> **Task goal**
Gather the lines below that include the string "agent", copying each in full.

Records from a collection:
※

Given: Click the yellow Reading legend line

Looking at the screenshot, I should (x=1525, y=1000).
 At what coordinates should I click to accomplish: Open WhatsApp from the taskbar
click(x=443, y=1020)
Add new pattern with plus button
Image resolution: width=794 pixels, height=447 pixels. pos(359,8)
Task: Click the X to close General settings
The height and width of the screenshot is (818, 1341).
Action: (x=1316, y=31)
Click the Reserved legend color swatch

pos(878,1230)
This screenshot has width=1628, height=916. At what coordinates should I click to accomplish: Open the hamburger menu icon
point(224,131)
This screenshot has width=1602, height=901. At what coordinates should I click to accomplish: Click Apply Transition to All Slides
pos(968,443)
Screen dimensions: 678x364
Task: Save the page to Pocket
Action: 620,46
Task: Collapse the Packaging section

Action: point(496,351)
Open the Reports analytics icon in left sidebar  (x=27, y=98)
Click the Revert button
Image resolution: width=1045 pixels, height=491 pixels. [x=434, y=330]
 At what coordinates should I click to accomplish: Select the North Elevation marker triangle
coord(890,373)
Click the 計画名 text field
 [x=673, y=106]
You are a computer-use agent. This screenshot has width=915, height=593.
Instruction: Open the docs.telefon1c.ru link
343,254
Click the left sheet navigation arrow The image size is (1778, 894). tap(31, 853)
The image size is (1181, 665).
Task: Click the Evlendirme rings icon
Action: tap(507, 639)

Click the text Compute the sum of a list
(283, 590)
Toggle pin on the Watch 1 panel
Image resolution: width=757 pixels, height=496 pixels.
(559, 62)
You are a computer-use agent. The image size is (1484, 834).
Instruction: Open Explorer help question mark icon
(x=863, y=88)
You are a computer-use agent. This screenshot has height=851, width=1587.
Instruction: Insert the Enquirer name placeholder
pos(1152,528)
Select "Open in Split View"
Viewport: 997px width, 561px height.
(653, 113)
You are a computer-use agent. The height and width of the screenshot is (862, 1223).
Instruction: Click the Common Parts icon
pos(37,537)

※

> **Your solution**
You are a computer-use agent. This screenshot has width=915, height=593.
You are a computer-use agent. The image size is (1484, 834).
You are a computer-use agent. This screenshot has height=851, width=1587.
You are a computer-use agent. The height and width of the screenshot is (862, 1223).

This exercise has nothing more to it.